The discovery was made by physicists of the DZero experiment at the U.S. Department of Energy's Fermi National Accelerator Laboratory in Batavia, Ill.
Discovery and measurement of the particle's mass will provide new understanding about the basic building blocks of matter.
Local participants in the experiment were physics faculty members Z.D. Greenwood, Lee Sawyer and Markus Wobisch; former post-doctoral researcher Julie Kalk; and current post-doctoral scientists Mike Arov and Joe Steele.
"We've never seen anything like this before," said Sawyer, who is academic director of Tech's physics and chemistry programs. "What is really neat about this is that we have models that predict these things' existence. Discovery is verification of the Standard Model of particle physics".
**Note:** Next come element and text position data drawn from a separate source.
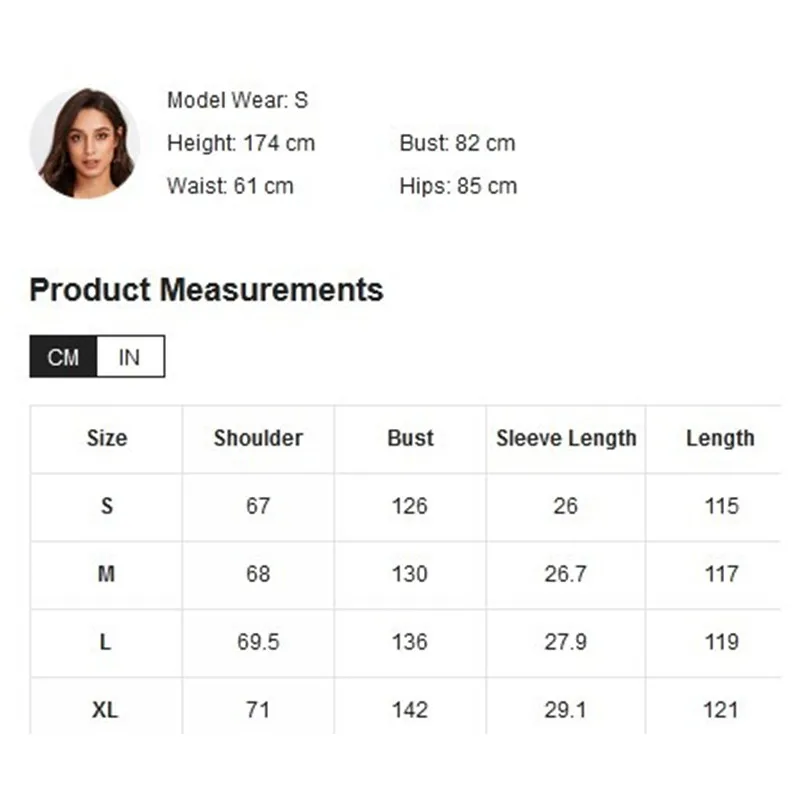Viewport: 800px width, 800px height.
Task: Select the size XL row label
Action: pos(106,710)
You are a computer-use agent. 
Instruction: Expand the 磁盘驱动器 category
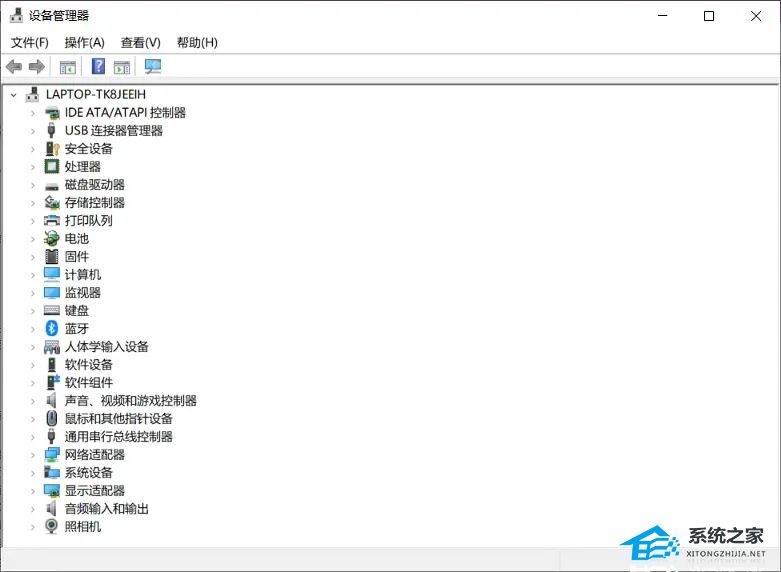[32, 185]
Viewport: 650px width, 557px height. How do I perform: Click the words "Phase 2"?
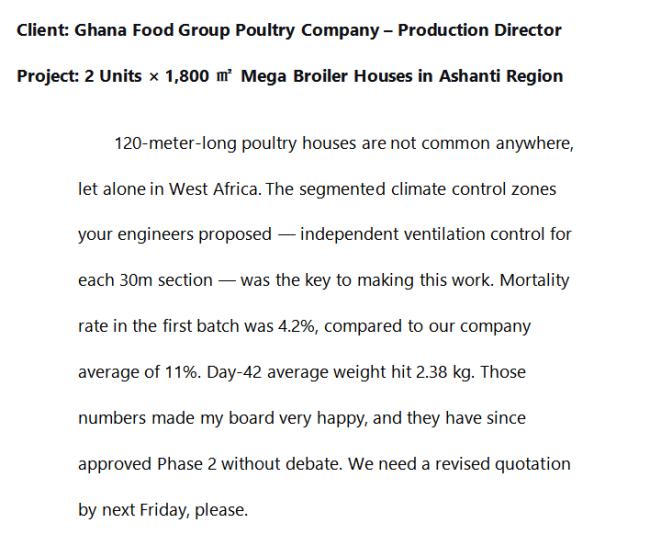click(x=187, y=464)
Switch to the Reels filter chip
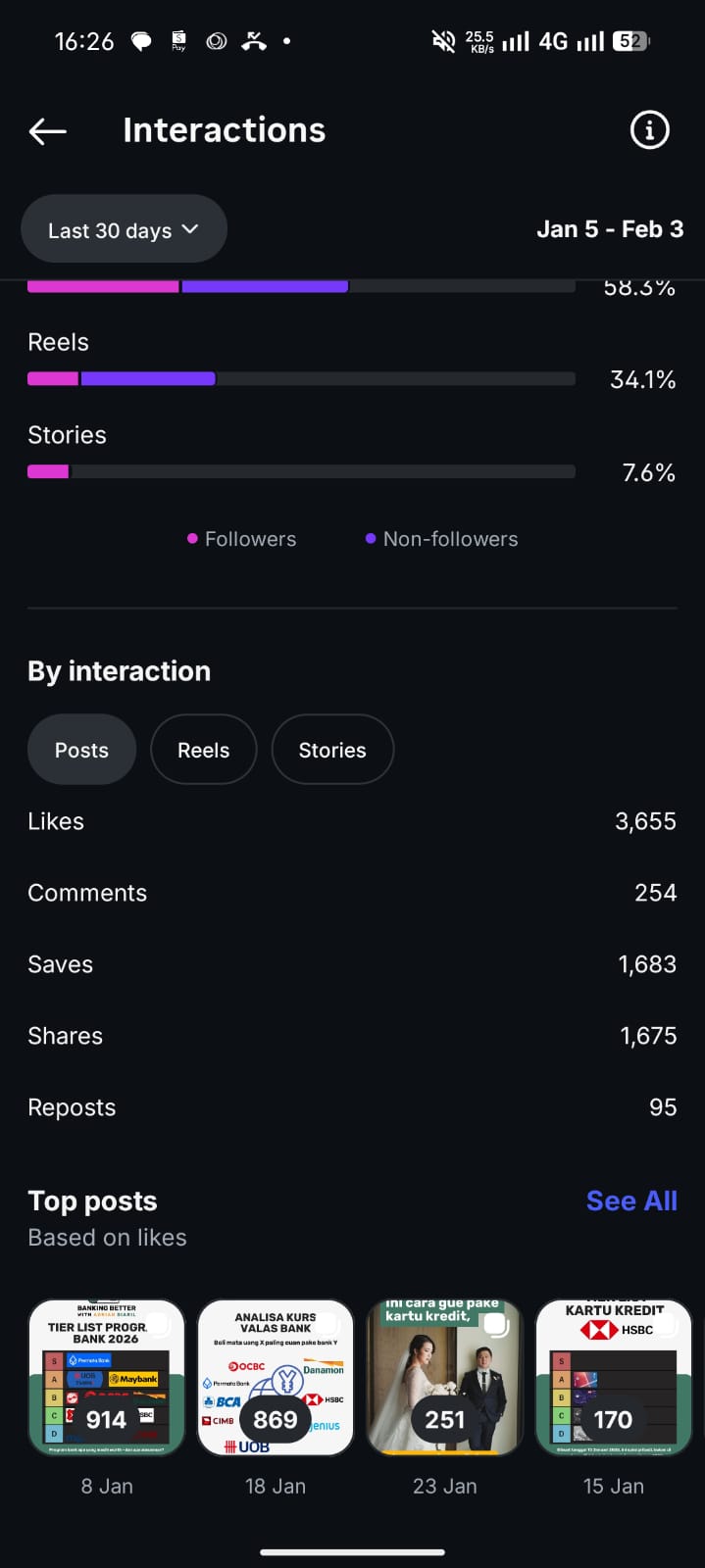Viewport: 705px width, 1568px height. [203, 750]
The Tech team built electronics for part of the DZero detector, which records the path, energy and charge of the particles released during the sub-atomic collisions that are necessary for the project.
"That was a big job," said Greenwood, an associate professor of physics. "It was designed and put together right here at Tech".
In describing Tech's contribution to this frontier of physics, Greenwood said, "Because we are dealing with fundamental particles and trying to understand and contribute to material that describes how the whole universe works, we're necessarily operating at the cutting edge".
In addition to helping build the detector, which is about the size of a three-story house, Tech plays a significant role in processing the data gathered from the detector.
Details of the discovery will be presented at a special Fermilab seminar at 1 p.m. Friday, June 15. The DZero experiment reported the discovery of the particle in a paper submitted June 12 to Physical Review Letters, the Journal of the American Physical Society.
A news release from Fermilab provided the following information:
- The newly discovered heavy particle is a baryon known as the "cascade b."
- A baryon is a particle of matter made of three fundamental building blocks called quarks. The most familiar baryons are the proton and neutron of the atomic nucleus. Baryons composed of heavier quarks, including the cascade b, were abundant soon after the Big Bang at the beginning of the universe."
- The discovery and measurement of cascade b's mass provide new insight into how the strong nuclear force acts upon those basic building blocks of matter.
- Cascade b is the first observed baryon formed of quarks from all three families of matter.
- Previous to this discovery, only indirect evidence for cascade b had been reported by experiments at the Large Electron-Positron collider at the CERN Laboratory near Geneva, Switzerland.
- Cascade b is produced in high-energy proton-antiproton collisions at Fermilab's Tevatron device.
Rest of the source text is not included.